Creating the Original Doom Chainsaw
There Will be Blood
One day not too long ago I was looking at my Doom collection and felt it was missing something... something like a chainsaw. I was looking at the movie props for the Doom movie but felt that I didn't really want to drop $2500 on a prop, regardless of how incredibly badass it looked. So I figured I would recreate the original game's chainsaw.
Of course I know nothing about chainsaws except that gas and oil goes in, handle is pulled, trees and/or demon limbs get divided. "Couldn't be too difficult to obtain the same model, gut it, clean it and paint it up", I said to myself.
The original Doom chainsaw was based off of a McCulloch Eager Beaver 2.0 model, as we saw from a posting on John Romero's original website some time ago. Once rendered in-game in sprite form it sort of loses most of it's resemblance, so a model that is atleast 'close enough' should suffice.
I put an add up on Craigslist for 'wanted' and, much to my surprise, got a reply relatively quickly. I ended up getting a non-functioning McCulloch Mac 110, a previous model to the Eager Beaver I was looking for but very similar in style, visually at least.
I stripped it right down; every nut, bolt and screw. Gave it a cleaning the best I could, as the thing had been used heavily and was loaded with grease, oil, sawdust, dirt and rust. It was still far from presentable however,so after getting what I could off I began soaking the individual pieces in vinegar to help remove the sliminess and grease that was clinging on for dear life. Once thoroughly soaked I wiped and scrubbed the remnants away, took a toothbrush to the chain and those 'hard to reach' places, and prepped it for some painting.
I decided to leave the motor out for a few reasons. Firstly, the weight is unnecessary given the fact that I had no intentions of making it run again, this thing's purely for aesthetics so no need to have that extra weight to deal with. Secondly, the guts were pure grease and covered in gas and oil; to clean it would be annoying and the smell it was emitting would be quite unpleasant for a model.

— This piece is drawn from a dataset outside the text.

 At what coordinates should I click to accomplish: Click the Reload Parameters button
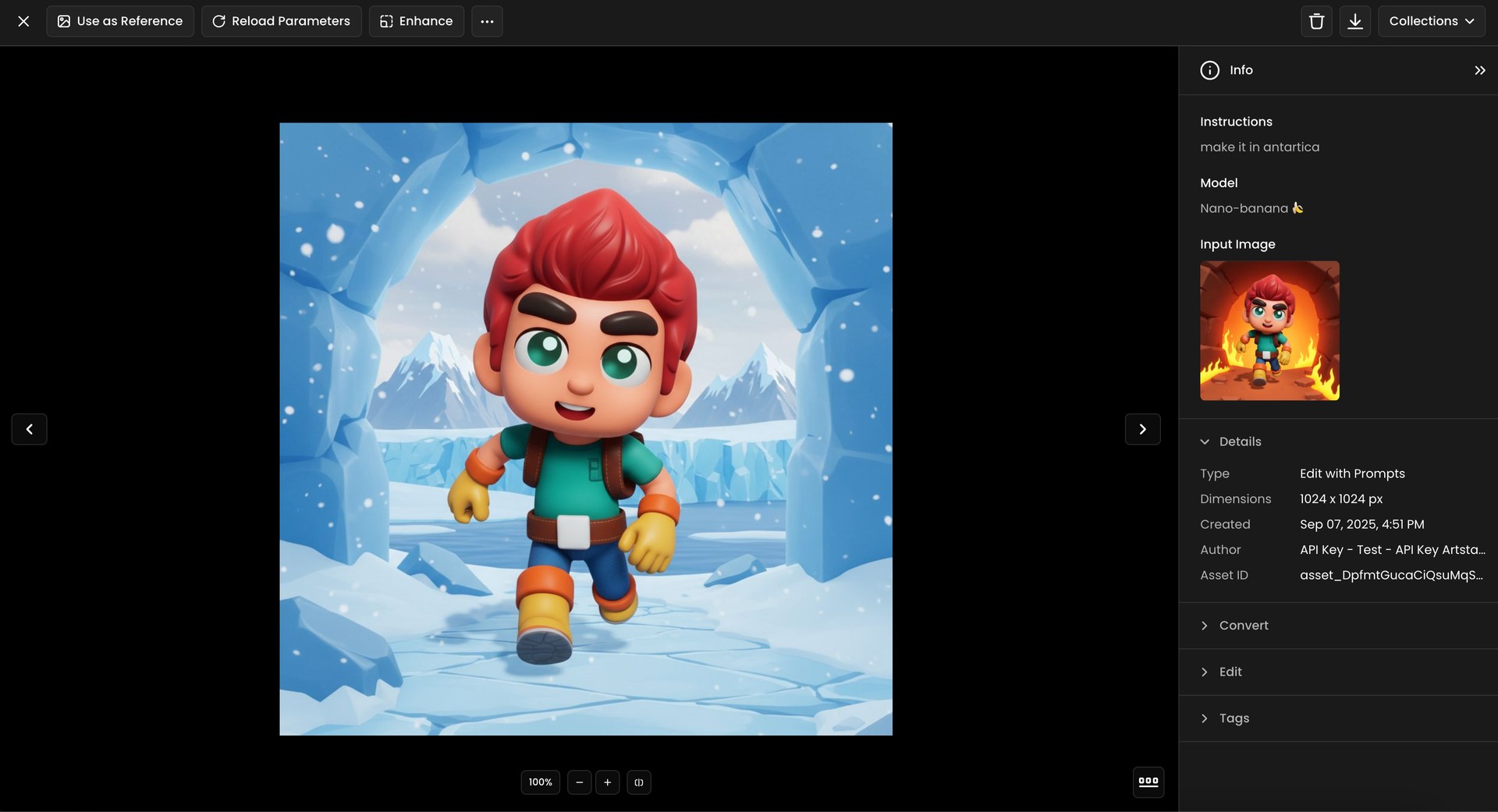tap(281, 21)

I painted the front panel and right arm black to better resemble the Eager Beaver and in-game style, got the blade back to solid black, blacked out the name section on the body panel and then mocked up some templates for UAC logos. Used some silver paint to get those logos on the name section of the body and blade, then set up some card stock to replace the guts.
I etched out the cards and painted them silver or gold depending on their locations, black washed them and glued them to the inside to cover the holes. Then, put most of it back together and varnished the whole damn thing. You know when glue and varnish instructions tell you to do so and let dry in a well ventilated area? They ain't friggin' kidding... holy crap. I filed down and sawed apart certain pieces like the pull chord piece and rear wire, etc, and glued them and all the 'phantom screws' to the body.
All that's left is to glue and screw the rest of it together. This is a lot harder than I originally thought it would be, considering a bunch of the screws and nuts fasten directly to the engine itself. Oops. Bolted the blade to the side panel, fastened the guard to the side arm and reinforced everything with copious amounts of glue.
Voila! The original Doom chainsaw, ready for display and a welcome addition to my Doom collection. Now I just need to make a display mount for it!